In light of IHO I's December 2021 interim pendency order which granted, in relevant part, ten hours per week of SEIT services, retroactive to September 1, 2021 and continuing during pendency of these proceedings, I find that the parent is entitled to all missed pendency services during this period.  Accordingly, I will reverse that portion of the IHO's order to the extent it capped SEIT services "up to 400 hours" to the extent not already paid under pendency, for the period "from September 1, 2021 through January 10, 2023."  However, I will uphold the IHO's order that payment is to be made by the district "upon receipt of signed invoices from the provider, with documentation of dates of service, time spent and description of services provided to the [s]tudent."  I further find that the student is entitled to compensatory speech-language therapy, OT, PT, and counseling awarded as part of IHO I's interim pendency order for any missed sessions of these services which occurred during the pendency of these proceedings.  Accordingly, to the extent any sessions of these related services were missed during the pendency period, in the district is obligated to provide make-up services or otherwise provide payment for such services upon receipt of signed invoices from the provider(s), with documentation of dates of service, time spent, and description of services provided to the student.

c.
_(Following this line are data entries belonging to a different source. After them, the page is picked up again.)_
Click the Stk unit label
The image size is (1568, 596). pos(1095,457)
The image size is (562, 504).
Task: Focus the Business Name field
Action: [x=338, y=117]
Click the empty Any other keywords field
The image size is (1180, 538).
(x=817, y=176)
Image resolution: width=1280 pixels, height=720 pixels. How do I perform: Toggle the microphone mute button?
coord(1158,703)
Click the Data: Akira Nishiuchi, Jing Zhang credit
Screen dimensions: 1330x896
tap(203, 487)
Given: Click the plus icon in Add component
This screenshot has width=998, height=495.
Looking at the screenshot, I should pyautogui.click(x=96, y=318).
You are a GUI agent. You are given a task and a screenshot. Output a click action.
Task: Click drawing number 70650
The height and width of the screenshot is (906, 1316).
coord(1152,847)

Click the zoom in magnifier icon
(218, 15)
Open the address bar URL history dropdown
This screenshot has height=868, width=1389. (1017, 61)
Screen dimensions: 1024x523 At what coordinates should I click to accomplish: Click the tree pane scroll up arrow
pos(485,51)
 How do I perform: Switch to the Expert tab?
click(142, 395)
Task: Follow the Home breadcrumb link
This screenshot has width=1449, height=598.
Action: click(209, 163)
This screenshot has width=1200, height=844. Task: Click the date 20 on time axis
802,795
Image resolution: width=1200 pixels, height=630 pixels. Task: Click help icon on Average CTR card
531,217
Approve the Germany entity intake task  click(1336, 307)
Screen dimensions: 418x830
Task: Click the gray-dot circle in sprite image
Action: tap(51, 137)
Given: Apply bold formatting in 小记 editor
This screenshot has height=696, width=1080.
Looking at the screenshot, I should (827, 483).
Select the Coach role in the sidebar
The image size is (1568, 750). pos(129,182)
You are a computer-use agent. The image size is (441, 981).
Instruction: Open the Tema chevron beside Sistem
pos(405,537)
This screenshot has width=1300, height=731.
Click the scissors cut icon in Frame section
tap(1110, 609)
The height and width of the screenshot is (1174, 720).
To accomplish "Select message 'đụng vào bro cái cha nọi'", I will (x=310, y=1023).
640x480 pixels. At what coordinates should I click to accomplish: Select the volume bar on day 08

Limitations on the Award

The parent asserts that the IHO sua sponte ordered an inappropriate expiration date of January 15, 2025 on the compensatory services awards, and requests services be available until the end of the school year in which the student turns 21 years of age.  The district contends the IHO's time frame of two years to utilize the student's bank of compensatory education services reflects a reasonable timeframe and should be affirmed.

Here, I find no reason in the hearing record to disturb the IHO's determination that the compensatory awards "shall not expire until January 15, 2025."  As noted above, the purpose of compensatory services is to place the student in the position he would have been in had the district complied with its obligations under the IDEA, not to continuously carry forward a balance of compensatory services that remain unused.  Also, an IHO generally has broad authority to fashion relief.  The parent argues that additional time should be afforded, "particularly if the award is increased, given the amount of services needed to remedy the FAPE denial, the nature of [the student's] disability," and that the awarded services "should not supplant his FAPE entitlement."  While I acknowledge the parent's concerns regarding the student's ability to utilize the compensatory education award within the allotted timeframe, the IHO's award was not increased herein and, to the extent any missed pendency services for the 2021-22 school year are ultimately added to the "bank" of hours awarded, there is no indication that the addition of such hours would render the January 2025 deadline untenable.  Accordingly, I find the January 15, 2025 expiration date for the delivery of the awarded services to be reasonable.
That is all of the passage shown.